# start of Passage shown
The Danubian Principalities (, ) was a conventional name given to the Principalities of Moldavia and Wallachia, which emerged in the early 14th century. The term was coined in the Habsburg monarchy after the Treaty of Küçük Kaynarca (1774) in order to designate an area on the lower Danube with a common geopolitical situation. The term was largely used then by foreign political circles and public opinion until the union of the two principalities in 1859. Alongside Transylvania, the United Principalities of Moldavia and Wallachia became the basis for the Kingdom of Romania, and by extension the modern nation-state of Romania.

In a wider context, the concept may also apply to the Principality of Serbia as one of The Principalities of the Danube, which came under the suzerainty of the Porte from 1817.

History

Early history

The two emerged as vassals of the Hungarian Crown (in the case of Wallachia, Hungarian suzerainty had been present for the polities which preceded the unifying rule of Basarab I), and remained so until their independence (1330 for Wallachia and 1359 for Moldavia). In 1476 Wallachia and in 1538 Moldavia came under formal Ottoman suzerainty, preserving their self-rule in all aspects, except for the period of the so-called Phanariote Rule (1711 - 1821), when foreign affairs were dictated by the Sublime Porte.

After a marked decline in independence and prosperity over the 17th and 18th centuries, further independent and insurgent rules, which connected the two countries with Habsburg and Russian Empire offensives during the Great Turkish War, were blocked by the Ottomans by the introduction of Phanariote rules over the two countries (1711 in Moldavia and 1714 in Wallachia).

These, while connected with the first administrative reforms, generally had to rely on spoliation, and coincided with a disastrous stage in the countries' history, given that the two became a major theatre of war in a series of confrontations between Russian, Habsburg, and Ottoman forces (until the mid-19th century, they frequently came under temporary Russian or Habsburg occupation, and sometimes administration — as happened to the regions of Oltenia, Bukovina, and Bessarabia).
# end of Passage shown
# start of Extracted data
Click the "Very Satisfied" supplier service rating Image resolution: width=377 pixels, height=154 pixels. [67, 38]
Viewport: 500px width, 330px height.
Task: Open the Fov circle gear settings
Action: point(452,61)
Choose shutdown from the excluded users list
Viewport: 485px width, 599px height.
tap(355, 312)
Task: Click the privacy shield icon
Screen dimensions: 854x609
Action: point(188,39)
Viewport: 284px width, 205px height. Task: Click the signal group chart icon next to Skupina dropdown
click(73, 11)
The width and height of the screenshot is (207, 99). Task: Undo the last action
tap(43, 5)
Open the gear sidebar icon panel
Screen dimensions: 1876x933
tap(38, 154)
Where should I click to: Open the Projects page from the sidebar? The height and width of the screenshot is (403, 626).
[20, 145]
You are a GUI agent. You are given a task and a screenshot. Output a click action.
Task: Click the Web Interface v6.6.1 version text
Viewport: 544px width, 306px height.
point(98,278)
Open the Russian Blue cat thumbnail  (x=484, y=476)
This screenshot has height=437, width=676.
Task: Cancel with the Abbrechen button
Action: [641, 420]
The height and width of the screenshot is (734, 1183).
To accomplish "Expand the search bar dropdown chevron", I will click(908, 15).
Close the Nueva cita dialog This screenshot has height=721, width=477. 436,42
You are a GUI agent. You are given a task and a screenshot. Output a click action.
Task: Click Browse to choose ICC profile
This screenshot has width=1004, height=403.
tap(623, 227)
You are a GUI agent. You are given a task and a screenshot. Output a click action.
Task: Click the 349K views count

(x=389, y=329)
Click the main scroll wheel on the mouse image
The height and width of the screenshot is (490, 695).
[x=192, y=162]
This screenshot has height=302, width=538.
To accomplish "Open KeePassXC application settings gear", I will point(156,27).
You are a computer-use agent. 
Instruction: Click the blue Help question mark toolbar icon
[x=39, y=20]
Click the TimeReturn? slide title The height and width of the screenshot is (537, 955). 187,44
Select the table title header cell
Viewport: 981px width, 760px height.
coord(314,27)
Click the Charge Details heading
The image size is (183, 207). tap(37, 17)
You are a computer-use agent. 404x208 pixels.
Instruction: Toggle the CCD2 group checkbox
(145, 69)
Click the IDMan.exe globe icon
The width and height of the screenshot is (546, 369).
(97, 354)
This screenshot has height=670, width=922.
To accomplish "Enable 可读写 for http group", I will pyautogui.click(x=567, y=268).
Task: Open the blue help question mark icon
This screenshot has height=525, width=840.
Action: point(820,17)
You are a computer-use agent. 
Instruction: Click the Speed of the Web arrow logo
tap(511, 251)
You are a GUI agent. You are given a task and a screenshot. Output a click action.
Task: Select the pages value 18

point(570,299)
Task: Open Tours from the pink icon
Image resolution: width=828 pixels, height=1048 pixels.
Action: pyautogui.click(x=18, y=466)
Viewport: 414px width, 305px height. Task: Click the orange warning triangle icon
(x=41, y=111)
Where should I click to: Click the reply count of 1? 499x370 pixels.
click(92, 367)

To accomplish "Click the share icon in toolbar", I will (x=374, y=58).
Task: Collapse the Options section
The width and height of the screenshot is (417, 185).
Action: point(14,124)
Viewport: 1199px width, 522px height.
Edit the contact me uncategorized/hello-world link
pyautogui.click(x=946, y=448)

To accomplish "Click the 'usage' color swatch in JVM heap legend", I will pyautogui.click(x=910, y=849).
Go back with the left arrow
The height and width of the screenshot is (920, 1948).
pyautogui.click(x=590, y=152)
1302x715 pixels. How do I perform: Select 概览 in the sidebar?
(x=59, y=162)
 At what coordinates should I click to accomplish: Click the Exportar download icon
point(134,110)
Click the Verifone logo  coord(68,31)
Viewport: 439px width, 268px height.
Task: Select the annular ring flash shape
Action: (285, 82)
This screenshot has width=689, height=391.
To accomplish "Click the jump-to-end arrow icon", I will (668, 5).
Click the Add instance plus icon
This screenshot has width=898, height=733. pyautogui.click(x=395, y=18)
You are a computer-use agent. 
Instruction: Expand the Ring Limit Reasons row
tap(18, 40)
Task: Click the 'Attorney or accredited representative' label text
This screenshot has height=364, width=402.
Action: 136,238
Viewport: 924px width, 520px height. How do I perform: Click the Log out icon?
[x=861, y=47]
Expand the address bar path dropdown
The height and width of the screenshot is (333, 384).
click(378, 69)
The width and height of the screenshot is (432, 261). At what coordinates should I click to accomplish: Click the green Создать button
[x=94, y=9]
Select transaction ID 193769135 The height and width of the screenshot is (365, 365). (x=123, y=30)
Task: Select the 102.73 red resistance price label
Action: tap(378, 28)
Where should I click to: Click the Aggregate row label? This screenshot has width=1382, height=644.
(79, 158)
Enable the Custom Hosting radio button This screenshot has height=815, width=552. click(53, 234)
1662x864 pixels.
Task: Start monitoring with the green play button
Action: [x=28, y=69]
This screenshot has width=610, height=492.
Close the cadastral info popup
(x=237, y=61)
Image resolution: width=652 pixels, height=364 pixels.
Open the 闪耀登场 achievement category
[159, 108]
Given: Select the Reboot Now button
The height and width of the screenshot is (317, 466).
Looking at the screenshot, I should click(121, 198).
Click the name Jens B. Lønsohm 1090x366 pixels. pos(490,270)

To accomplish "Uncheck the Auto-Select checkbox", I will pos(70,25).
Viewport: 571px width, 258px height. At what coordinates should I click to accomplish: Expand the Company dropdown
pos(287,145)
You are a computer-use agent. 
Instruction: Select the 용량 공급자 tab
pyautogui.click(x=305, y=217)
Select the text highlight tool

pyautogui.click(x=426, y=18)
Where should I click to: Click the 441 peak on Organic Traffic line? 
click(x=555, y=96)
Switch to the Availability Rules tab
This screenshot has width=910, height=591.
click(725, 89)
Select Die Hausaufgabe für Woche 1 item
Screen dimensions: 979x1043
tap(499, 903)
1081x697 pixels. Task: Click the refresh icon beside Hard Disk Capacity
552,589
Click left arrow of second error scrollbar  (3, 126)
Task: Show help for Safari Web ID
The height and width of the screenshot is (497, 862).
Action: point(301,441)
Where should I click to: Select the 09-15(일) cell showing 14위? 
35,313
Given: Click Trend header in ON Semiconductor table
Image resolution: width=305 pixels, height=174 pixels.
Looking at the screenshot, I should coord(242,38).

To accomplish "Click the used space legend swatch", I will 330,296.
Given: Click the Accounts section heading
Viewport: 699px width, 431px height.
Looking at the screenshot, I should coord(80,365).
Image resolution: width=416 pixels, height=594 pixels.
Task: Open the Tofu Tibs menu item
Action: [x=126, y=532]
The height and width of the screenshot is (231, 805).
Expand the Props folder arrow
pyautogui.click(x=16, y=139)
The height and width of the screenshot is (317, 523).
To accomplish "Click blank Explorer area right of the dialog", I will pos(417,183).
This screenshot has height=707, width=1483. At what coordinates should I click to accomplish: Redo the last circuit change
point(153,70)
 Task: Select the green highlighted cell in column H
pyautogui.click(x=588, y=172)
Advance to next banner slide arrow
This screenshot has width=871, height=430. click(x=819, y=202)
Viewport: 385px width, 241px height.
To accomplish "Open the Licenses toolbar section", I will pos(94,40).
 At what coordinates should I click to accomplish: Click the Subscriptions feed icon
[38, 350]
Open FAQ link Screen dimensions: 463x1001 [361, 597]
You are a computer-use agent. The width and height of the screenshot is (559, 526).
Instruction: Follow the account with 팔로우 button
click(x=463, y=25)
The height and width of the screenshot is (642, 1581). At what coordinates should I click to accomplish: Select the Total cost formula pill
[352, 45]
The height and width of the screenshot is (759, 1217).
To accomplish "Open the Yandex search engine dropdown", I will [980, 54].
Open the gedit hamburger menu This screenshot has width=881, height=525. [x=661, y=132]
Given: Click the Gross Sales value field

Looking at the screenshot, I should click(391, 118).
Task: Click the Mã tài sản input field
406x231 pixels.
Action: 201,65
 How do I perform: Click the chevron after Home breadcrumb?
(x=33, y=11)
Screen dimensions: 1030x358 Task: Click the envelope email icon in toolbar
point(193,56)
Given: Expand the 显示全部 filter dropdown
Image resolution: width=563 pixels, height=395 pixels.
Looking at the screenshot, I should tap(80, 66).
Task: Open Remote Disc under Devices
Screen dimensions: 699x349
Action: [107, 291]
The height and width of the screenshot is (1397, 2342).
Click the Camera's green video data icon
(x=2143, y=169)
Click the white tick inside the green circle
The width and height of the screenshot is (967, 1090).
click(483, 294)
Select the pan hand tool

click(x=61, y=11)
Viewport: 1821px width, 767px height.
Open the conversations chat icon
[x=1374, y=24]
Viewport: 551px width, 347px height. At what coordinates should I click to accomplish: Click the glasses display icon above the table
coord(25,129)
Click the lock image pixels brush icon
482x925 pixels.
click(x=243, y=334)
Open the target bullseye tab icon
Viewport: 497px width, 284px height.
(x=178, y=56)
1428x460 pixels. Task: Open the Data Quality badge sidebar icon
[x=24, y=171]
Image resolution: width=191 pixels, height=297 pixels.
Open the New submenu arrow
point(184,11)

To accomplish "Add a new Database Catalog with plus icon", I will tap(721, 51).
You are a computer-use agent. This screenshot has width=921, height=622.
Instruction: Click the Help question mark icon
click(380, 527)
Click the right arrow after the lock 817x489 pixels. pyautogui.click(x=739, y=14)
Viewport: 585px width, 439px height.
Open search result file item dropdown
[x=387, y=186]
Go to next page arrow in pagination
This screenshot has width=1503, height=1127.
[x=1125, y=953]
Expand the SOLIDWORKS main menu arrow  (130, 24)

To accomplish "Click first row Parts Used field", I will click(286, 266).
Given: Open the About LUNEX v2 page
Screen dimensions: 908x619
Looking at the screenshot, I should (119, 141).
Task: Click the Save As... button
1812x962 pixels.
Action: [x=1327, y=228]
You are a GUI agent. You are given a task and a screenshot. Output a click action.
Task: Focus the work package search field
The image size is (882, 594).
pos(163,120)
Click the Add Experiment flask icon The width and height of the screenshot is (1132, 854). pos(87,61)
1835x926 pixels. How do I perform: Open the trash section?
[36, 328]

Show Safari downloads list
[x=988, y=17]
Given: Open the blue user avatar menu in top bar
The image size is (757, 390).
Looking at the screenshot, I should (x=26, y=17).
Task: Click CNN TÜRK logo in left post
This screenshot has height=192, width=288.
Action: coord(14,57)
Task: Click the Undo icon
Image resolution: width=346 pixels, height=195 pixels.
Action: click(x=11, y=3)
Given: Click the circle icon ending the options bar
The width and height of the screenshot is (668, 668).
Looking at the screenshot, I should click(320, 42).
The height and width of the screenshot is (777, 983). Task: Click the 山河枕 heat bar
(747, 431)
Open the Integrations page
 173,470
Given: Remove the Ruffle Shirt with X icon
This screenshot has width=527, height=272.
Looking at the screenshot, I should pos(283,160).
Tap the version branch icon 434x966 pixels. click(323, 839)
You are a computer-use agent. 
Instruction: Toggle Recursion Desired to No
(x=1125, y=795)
# end of Extracted data
Objective: List the regions that the text about the Danubian Principalities names as having come under temporary Russian or Habsburg occupation and sometimes administration. Rely only on the text about the Danubian Principalities.

Result: Oltenia, Bukovina, Bessarabia